BRIEF:
Return the run of lines below that opens with the line containing "The height and width of the screenshot is (656, 854)." and closes with the line containing "The image size is (1080, 1080).", keeping each one exact.

Stored data entries:
╭──

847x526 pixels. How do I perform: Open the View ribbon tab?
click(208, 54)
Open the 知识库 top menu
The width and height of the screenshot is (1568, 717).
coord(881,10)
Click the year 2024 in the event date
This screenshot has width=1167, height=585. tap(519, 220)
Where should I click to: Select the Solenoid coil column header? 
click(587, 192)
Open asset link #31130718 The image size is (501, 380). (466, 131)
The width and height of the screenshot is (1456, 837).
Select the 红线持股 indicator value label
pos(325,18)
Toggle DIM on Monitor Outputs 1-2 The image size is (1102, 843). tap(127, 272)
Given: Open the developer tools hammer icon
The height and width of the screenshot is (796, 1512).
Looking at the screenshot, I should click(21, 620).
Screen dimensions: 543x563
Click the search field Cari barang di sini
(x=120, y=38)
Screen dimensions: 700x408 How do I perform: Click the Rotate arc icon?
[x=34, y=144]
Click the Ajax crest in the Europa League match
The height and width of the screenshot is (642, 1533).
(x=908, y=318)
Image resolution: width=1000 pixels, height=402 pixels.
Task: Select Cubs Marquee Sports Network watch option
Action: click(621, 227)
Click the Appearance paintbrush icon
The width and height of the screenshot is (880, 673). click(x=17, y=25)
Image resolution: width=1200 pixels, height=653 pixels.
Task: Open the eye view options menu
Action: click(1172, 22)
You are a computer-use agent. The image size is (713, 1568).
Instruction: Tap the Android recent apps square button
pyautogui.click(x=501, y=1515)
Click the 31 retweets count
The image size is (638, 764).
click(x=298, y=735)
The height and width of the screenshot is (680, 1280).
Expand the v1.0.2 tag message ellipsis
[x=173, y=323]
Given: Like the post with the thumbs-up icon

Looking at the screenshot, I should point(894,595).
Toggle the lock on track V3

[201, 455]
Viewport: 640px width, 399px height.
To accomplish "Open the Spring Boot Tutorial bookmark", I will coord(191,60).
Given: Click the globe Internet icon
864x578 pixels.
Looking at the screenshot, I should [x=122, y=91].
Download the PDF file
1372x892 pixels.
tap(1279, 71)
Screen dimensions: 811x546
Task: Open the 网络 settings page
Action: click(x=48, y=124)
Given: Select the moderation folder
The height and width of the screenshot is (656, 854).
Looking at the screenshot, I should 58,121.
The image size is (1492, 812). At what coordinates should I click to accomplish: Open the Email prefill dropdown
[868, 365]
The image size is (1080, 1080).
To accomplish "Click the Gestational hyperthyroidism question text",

╰──

RESULT OF THE EXERCISE:
The height and width of the screenshot is (656, 854).
Looking at the screenshot, I should 58,121.
The image size is (1492, 812). At what coordinates should I click to accomplish: Open the Email prefill dropdown
[868, 365]
The image size is (1080, 1080).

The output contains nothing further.